Antisémite ? Certains passages de Voltaire sont aujourd’hui insoutenables, notamment quand il qualifie les Juifs de « peuple le plus abominable de la terre ». Ou quand il raconte que, dans l’Antiquité, c’était un clan de « voleurs vagabonds », qui « égorgeait sans pitié tous les habitants d’un malheureux petit pays sur lequel il n’avait pas plus de droit qu’il n’en a sur Paris et sur Londres ». Mais ces accents antijudaïques ne doivent pas être interprétés comme de l’antisémitisme. A travers ces charges outrancières, il vise en fait la religion catholique, dont le judaïsme est la source historique. « Il en veut aux juifs d’être à l’origine de ce tissu de mensonges qu’est selon lui la Bible », explique l’historien Pierre Milza, auteur d’une volumineuse biographie (Voltaire, éditions Perrin). Pour l’écrivain, les miracles de Moïse, comme ceux de Jésus, sont des fables de charlatan.

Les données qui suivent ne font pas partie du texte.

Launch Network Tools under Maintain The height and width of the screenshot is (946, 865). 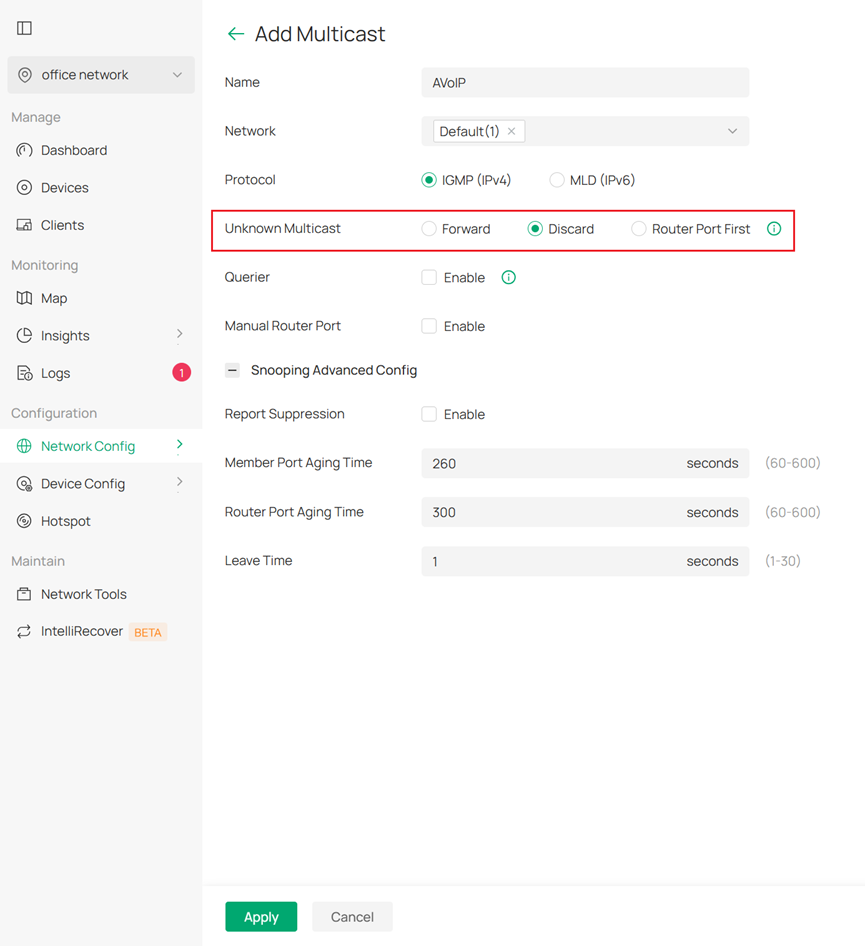coord(83,594)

Mais à aucun moment il ne justifie les persécutions. Bien au contraire. Il ne cesse de dénoncer les pogroms, à commencer par la barbarie des croisades, quand 200 000 fanatiques catholiques traversèrent l’Europe, au Moyen Age, en exterminant des juifs. « Les chrétiens, croyant venger Dieu, firent main basse sur tous ces malheureux, déplore Voltaire. Il n’y eut jamais, depuis Hadrien, un si grand massacre de cette nation : ils furent égorgés à Verdun, à Spire, à Worms, à Cologne, à Mayence. Et plusieurs se tuèrent eux-mêmes, après avoir fendu le ventre à leur femme, pour ne pas tomber entre les mains de ces barbares. »

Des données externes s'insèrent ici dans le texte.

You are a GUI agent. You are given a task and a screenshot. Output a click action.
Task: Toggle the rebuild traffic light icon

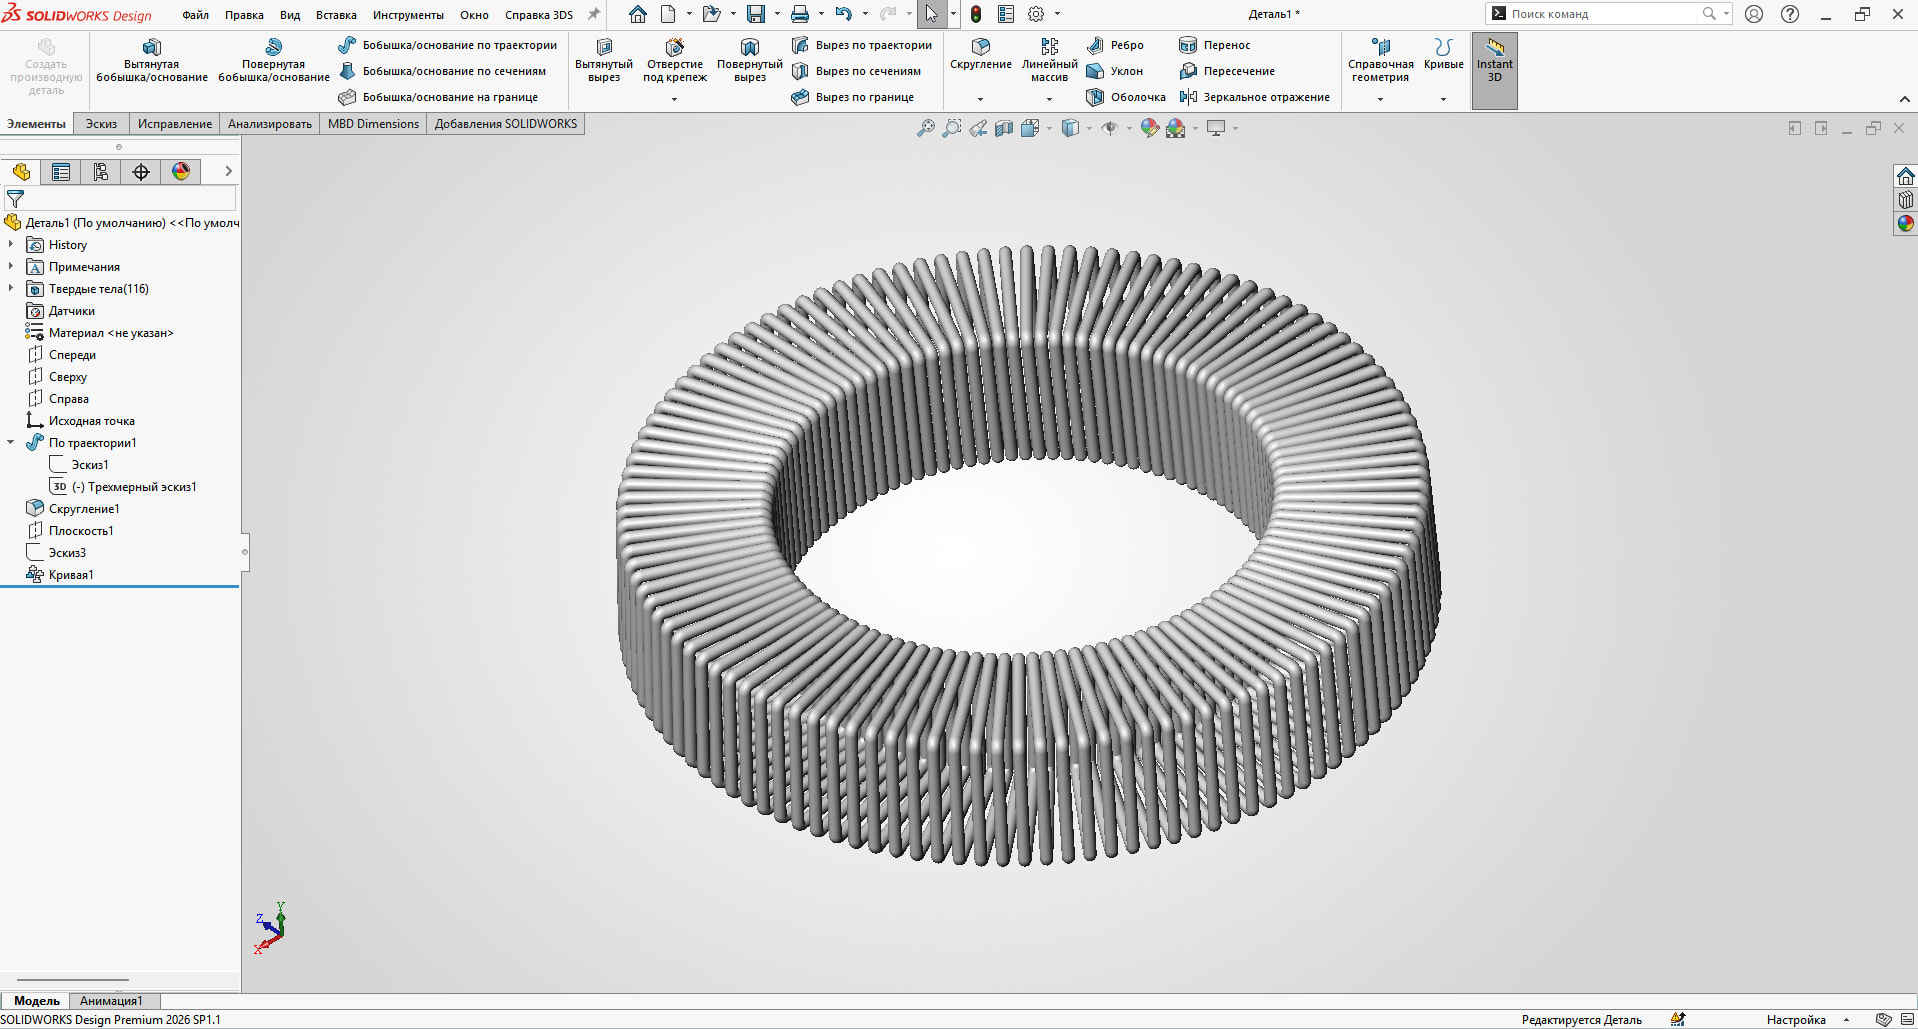coord(976,14)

Islamophobe ? En 1742, Voltaire présente une pièce intitulée Le Fanatisme ou Mahomet le prophète. C’est un énorme succès. Sur scène, Mahomet ourdit la tentative d’assassinat de son principal rival en manipulant un jeune disciple. Un épisode inventé. Dans une lettre au roi de Prusse, Voltaire parle de Mahomet comme d’un homme « qui égorge les pères » et ravit « les filles ». C’est un « Tartuffe les armes à la main ». Le Coran ? Un « livre inintelligible, qui fait frémir le sens commun à chaque page ». On est loin des discours sur la tolérance…
Reste que, comme dans le cas des piques antijudaïques, Voltaire cible en filigrane les fanatiques catholiques. « L’islam n’intéressait personne à l’époque, c’était juste une façon de critiquer la religion catholique par des voies détournées », rappelle le spécialiste François Bessire. Et d’éviter la tatillonne censure.
Esclavagiste ? Voltaire a été accusé d’avoir amassé son immense fortune grâce à la traite négrière, qu’il fut pourtant l’un des premiers à dénoncer ouvertement. En réalité, aucun document ne permet de l’affirmer. « Il a fait des affaires avec des négociants, lesquels, de leur côté, ont pu faire du commerce lié à l’esclavage, explique un historien. Mais il n’a jamais été impliqué directement dans la traite négrière. » L’honneur est sauf.